Comment by: Danny V.
Fri., May. 30, 2008 at 7:56 am UTC
I totally applaud you for your honesty, and willing to help others as for john M. e really needs to take a look at himself rather than judging others for their contribution others should be more open and unselfish as to help those of us who really need help in this fight with DUAL-DIAGNOSIS THANK_YOU and keep ojn telling your story as it truly inspire me.
Comment by: Joek
Thu., May. 29, 2008 at 10:31 pm UTC
Hey John: you seem to be angry about something. Do you know this guy? Are you homophobic? "post addict" writing? What's that about? Lots of people write about their feelings after being addicted to drugs...it's kinda of genre and it's helpful for those of us still trying to recover!!
Comment by: John Morales
Thu., May. 29, 2008 at 9:49 pm UTC
There is nothing to learn here in terms of why you should not use drugs.
He did, and did so to the extreme, yet he's still hear to "testify." Testify to what? You can have HIV, and spend a long time doing Meth and survive to tell your story as you make yet another effort to claim the celebrity status Hollywood would not give you.
Summed up, it's all about how he became of "victim" of himself, thanks to his selfishness and refusal to say no to any good time offered to him.
This is one great example of someone NOT learning from HIV.
It's his excuse to indulge, and be who he is. He cynically uses his early volunteerism in fighting against HIV as a "good guy" costume.
He has to if people are going to believe he's seen the error of his ways.
I've seen this story in gay culture b4, a culture of excess, selfishness and shallowness.

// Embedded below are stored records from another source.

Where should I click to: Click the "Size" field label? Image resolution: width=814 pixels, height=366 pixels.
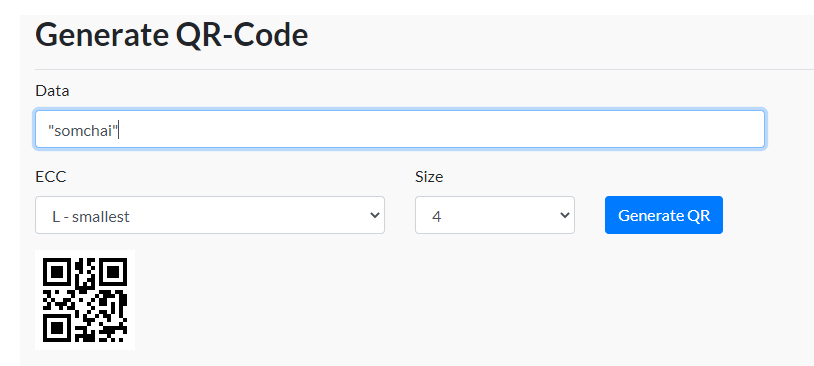click(x=429, y=177)
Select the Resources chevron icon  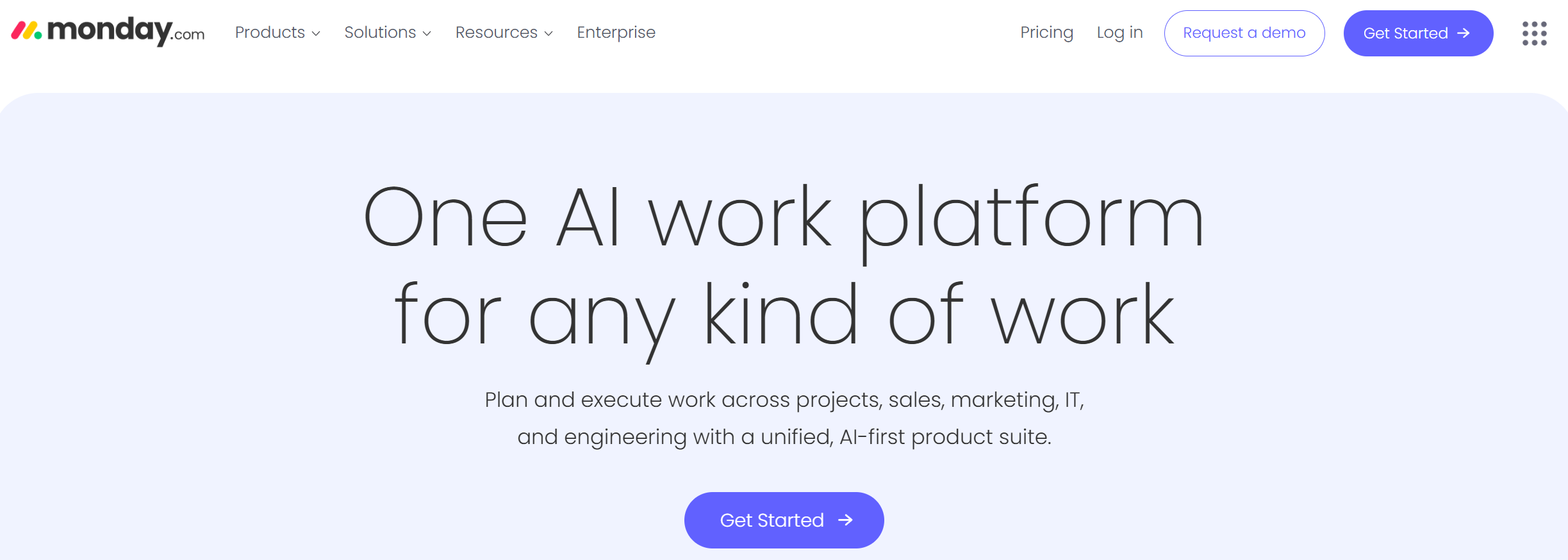pos(548,33)
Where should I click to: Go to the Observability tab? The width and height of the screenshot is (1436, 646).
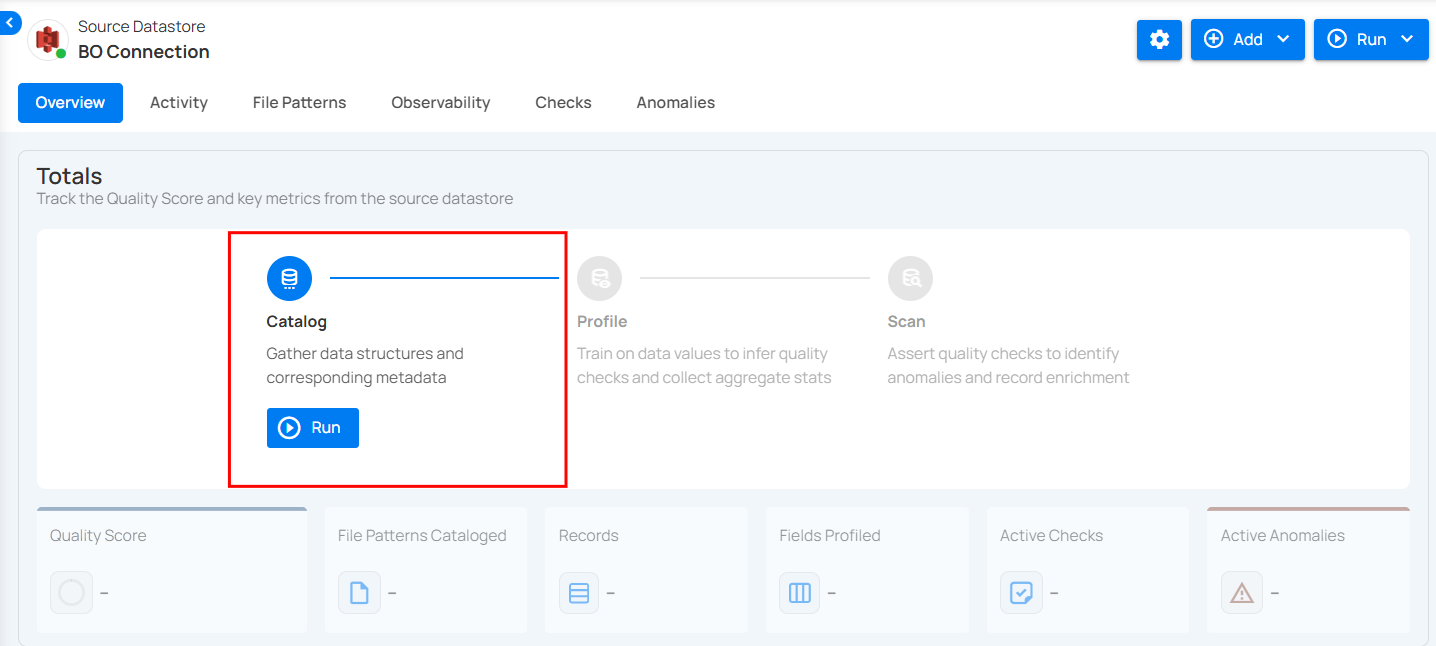[x=440, y=103]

It's pretty sad that theBody is so unfamiliar with Meth that they don't recognize the typical "moods, feelings the negative ones" that go with the abuse.

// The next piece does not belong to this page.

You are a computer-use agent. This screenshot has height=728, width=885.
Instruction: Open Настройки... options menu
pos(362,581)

Meth makes everyone "think." It originally was used to stimulate mental ability and scientifically proven to enhance intelligence, perception, understanding Etc. That his writing sounds full of brutal honesty and full of pathos should be NO surprise. It's classic meth mind.
Everyone who uses it, has similar thoughts, which encourages more use to make them stop.
This "post-addict" writing of his is just more of the self-indulgence that got him into this mess, but who knows perhaps this time it will get him what he wants - and that's to be the perpetual center of Attn. of a captive audience ready to feed his ego by believing he truly regrets what happened.
I see no regrets. I see no different person due to drugs.
I see a self-centered, selfish person finding out he can make money and attain a celebrity status of sorts sharing it.
That I don't begrudge him. I just don't have the patience most have for his con job.